──────── Supplied material ────────

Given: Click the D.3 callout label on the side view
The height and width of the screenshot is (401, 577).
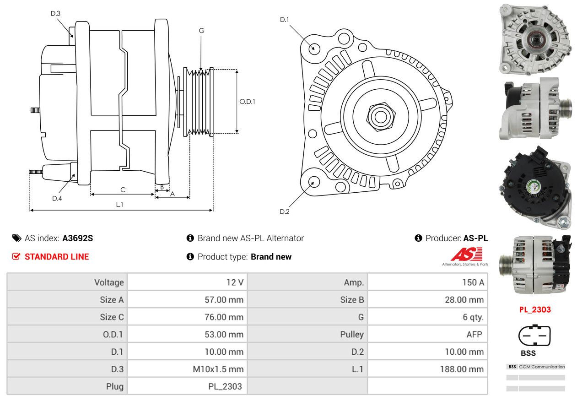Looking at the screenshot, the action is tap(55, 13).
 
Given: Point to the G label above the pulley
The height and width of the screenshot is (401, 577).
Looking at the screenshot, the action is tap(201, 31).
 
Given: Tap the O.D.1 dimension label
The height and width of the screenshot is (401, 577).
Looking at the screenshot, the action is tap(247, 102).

────────
──────── Supplied material ────────

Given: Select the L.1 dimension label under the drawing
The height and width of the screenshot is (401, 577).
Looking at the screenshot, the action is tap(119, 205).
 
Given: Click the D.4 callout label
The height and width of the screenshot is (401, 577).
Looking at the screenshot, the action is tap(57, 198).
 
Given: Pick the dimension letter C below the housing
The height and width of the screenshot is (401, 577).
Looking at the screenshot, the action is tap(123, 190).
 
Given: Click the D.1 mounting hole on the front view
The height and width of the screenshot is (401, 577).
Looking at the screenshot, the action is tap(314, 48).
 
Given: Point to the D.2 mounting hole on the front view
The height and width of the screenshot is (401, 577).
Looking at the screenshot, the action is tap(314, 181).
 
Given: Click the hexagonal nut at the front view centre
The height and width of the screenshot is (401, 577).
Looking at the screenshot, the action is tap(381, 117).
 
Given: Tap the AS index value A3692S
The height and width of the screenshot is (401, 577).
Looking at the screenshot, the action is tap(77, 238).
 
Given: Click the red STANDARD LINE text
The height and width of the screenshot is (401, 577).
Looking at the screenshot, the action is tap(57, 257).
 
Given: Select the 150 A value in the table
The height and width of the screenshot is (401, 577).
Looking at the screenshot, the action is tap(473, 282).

────────
──────── Supplied material ────────

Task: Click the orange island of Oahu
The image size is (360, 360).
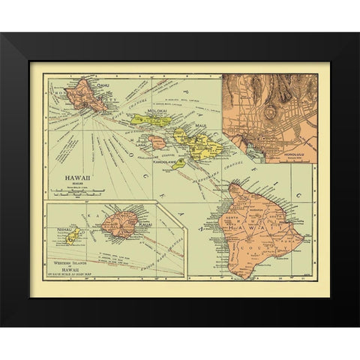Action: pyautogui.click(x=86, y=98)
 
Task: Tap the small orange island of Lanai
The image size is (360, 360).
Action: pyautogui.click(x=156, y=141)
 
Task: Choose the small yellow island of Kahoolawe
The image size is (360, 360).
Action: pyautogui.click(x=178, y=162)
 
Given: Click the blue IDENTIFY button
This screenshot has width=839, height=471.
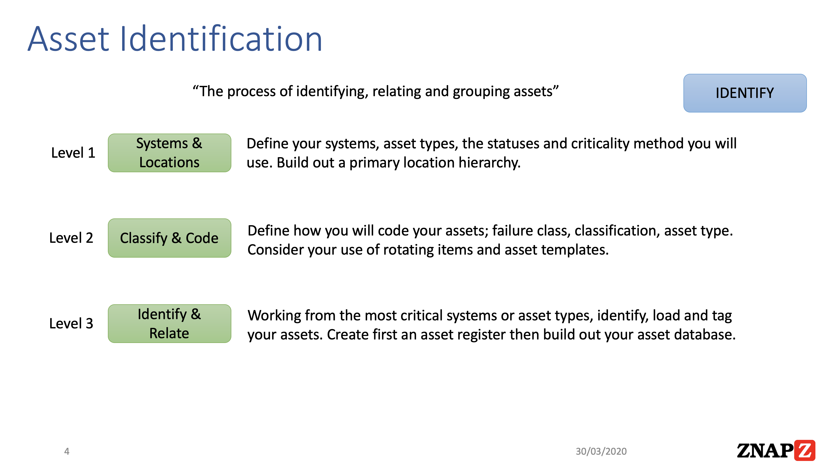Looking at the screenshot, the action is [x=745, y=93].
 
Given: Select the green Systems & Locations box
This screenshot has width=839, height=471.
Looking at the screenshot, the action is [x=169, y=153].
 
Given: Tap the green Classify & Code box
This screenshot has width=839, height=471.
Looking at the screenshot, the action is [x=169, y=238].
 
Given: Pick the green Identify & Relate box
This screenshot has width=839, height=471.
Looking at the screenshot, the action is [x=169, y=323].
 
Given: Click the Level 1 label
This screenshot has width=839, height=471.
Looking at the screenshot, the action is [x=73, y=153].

────────

# Your instructions
Rewrite the entries from the line containing "Given: Click the D.3" down to the line containing "Looking at the screenshot, the action is tap(247, 102).", swapping every "label" for "marker" and keeping all other wording the same. Do not include the pictures.

# Reply to the exercise
Given: Click the D.3 callout marker on the side view
The height and width of the screenshot is (401, 577).
Looking at the screenshot, the action is tap(55, 13).
 
Given: Point to the G marker above the pulley
The height and width of the screenshot is (401, 577).
Looking at the screenshot, the action is tap(201, 31).
 
Given: Tap the O.D.1 dimension marker
The height and width of the screenshot is (401, 577).
Looking at the screenshot, the action is tap(247, 102).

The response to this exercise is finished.